Capstone Project - Query on Annotation Co-ordinates

Hi, Can i please check if there is a possibility of x2 and x3 co-ordinates happened to have swapped in the annotation texts?

hi @GokulNC @Ishvinder can you please have a look?

Additional Question: Some of the co-ordinate values are negative. Is it possible as it should be between (0,0) and (450,600)?

Please check the the README file in the dataset. Quoting the README file:

Understanding Annotation file.

  • Each line in the annotation file represents a word bounding box.
  • Suppose there are four lines of text in a file, then there will be 4-word bounding will be there in the image.
  • The last word of each line represents ground truth.
  • The first four value of line represents x1, x2, x3, x4, which are x-coordinate in clockwise order. x1 represent top-left, x2 represent top-right, x3 represent bottom-right, x4 represent bottom left.
  • Similarly, after the first four next four represents y1, y2, y3, y4, which are x-coordinate in clockwise order. y1 represents top-left, y2 represent top-right, y3 represents bottom-right, y4 represent bottom left.
  • A line can be seen as x1_x2_x3_x4_y1_y2_y3_y4_groundTruth, where ‘_’ represents single space.

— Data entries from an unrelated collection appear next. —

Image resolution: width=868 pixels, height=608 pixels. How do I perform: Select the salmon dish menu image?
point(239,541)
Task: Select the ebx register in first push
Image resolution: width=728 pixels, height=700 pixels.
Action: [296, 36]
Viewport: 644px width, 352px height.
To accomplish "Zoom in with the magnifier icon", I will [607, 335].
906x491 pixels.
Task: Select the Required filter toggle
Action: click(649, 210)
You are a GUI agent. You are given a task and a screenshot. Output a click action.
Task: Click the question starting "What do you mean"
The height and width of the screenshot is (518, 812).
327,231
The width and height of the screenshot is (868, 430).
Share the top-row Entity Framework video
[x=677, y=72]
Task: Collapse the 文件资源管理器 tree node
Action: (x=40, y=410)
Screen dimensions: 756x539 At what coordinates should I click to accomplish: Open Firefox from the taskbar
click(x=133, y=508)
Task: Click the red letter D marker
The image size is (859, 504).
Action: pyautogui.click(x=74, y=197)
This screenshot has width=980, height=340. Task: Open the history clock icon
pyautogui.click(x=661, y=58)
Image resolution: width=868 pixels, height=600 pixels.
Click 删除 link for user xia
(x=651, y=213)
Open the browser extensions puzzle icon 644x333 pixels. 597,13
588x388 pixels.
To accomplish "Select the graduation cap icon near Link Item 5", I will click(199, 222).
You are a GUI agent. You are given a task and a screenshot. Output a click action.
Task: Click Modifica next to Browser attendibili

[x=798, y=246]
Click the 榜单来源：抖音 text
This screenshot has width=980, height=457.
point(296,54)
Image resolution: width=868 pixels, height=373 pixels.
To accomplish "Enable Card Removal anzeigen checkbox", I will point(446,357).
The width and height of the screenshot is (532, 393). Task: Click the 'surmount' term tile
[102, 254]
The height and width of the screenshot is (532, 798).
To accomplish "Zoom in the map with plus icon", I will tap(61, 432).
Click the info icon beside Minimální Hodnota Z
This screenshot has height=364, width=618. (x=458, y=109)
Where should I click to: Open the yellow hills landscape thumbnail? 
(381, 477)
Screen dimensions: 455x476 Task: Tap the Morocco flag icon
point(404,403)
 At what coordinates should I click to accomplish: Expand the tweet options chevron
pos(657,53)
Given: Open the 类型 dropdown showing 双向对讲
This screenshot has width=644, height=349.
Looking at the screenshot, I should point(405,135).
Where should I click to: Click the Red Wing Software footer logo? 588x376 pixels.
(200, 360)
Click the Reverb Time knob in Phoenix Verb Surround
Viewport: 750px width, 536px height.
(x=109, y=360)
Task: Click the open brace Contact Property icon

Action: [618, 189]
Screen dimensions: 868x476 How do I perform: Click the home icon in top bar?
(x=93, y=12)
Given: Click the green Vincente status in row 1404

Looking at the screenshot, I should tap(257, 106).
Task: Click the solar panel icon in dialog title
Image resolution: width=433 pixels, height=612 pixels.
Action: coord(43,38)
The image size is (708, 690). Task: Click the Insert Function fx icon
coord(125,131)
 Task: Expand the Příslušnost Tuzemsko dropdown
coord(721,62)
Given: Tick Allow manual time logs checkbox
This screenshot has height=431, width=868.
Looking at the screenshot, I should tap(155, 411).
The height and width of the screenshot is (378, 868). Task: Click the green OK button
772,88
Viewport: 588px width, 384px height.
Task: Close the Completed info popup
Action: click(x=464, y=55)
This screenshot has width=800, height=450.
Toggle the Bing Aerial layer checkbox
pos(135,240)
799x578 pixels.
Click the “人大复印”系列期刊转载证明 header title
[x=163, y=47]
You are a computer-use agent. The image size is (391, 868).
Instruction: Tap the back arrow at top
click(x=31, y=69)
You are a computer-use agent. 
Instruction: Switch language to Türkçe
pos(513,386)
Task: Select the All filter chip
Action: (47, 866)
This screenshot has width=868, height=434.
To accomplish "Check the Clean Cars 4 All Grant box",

An example of an annotation file is.

15.025299 79.619064 91.971375 27.37761 111.49409 87.36937 120.44259 144.5673 और
195.26416 345.93964 346.07916 195.40369 296.7271 296.54498 411.9508 412.13293 किस
544.8015 579.83813 541.4978 506.46115 42.720642 60.455795 136.19897 118.46382 दिन
275.59427 311.88095 302.1434 265.85672 134.48518 159.5067 173.62825 148.60674 रूप
30.469978 163.88913 164.9093 31.490135 182.98358 181.51782 274.3758 275.84155 इस
33.57235 184.95844 185.26584 33.879738 354.1837 353.62552 436.9943 437.55246 तरह
-2.6164436 45.761616 53.37768 4.9996223 155.51007 137.70114 158.39023 176.19916 साथ
343.8163 512.32336 512.94495 344.4379 134.2903 132.54332 192.49599 194.24297 एकाएक
337.52948 504.81384 505.13098 337.84662 241.95956 240.91986 291.94846 292.98816 रमानाथ
507.9361 555.0499 523.0799 475.96606 4.7673645 56.682793 85.69593 33.780502 गया

It consists of 10 lines, so 10-word level bounding boxes are there. GroundTruth is the last.
x1 x2 x3 x4 y1 y2 y3 y4 order is there.


If you think there are some issues with the dataset (we are not sure of any though), please use this repo for generating the data if you want:

1 Like

thanks @GokulNC…Thanks for the confirmation and let me add some background. I was using YOLOV3 darknet for the image recognition which i believe uses vertical rectangular/square bounding boxes(Image attached.)

However in our cases there are bounding boxes at an angle i believe(sample image attached in red box). Can you give a clue on how to handle such cases? I did a general search however did not find any relevant answers. should i use any other method?

The test datasets seem to have images that fit in to a rectangular box.

feel free to call out if the question is basic and i am missing something obvious as i am doing this for the first time:)

Note: Please pass my regards to the team who designed the capstone. Personally i am finding it really challenging and learned lot of new stuff in a short.

Yolo_Image

Padhai_Label

Please check this:

This problem is generally called as Scene Text Detection.
You can find some related works with code here: Papers with Code - Scene Text Detection


Yes, this is a bit difficult project for a beginner especially if training from scratch.
This was actually one of our old projects which we made a bit simpler for this course capstone project.

1 Like

Thanks will check and get back if any more information needed.